*WRITTEN INSTRUCTION:*
Report every line of the items below that contains the string "accomplish", copying each line in full. Case counts.

>>>

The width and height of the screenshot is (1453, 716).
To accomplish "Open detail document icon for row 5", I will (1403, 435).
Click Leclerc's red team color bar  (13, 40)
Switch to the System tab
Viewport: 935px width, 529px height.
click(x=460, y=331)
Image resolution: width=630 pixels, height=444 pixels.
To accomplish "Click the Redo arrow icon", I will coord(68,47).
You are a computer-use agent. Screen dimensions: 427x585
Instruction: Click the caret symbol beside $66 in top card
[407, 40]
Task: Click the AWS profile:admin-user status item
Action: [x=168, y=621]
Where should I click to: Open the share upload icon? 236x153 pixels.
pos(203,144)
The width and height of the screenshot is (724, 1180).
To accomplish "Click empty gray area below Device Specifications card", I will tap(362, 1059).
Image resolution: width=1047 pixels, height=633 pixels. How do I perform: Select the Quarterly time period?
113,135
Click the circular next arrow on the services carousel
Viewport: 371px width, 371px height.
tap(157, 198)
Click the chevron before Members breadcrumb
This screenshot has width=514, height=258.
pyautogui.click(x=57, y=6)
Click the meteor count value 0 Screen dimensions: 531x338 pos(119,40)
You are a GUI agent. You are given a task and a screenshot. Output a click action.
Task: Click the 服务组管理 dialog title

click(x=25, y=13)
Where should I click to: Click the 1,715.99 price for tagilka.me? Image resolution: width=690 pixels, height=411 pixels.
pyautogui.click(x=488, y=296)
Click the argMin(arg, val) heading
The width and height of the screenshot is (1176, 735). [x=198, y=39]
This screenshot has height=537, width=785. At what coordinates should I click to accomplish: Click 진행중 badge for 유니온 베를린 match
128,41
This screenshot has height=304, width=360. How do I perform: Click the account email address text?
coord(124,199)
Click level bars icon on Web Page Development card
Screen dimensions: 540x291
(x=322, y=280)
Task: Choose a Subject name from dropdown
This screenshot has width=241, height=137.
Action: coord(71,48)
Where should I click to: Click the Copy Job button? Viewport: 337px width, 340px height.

<<<

*CORRECT RESPONSE:*
To accomplish "Open detail document icon for row 5", I will (1403, 435).
To accomplish "Click the Redo arrow icon", I will coord(68,47).
To accomplish "Click empty gray area below Device Specifications card", I will tap(362, 1059).
This screenshot has height=537, width=785. At what coordinates should I click to accomplish: Click 진행중 badge for 유니온 베를린 match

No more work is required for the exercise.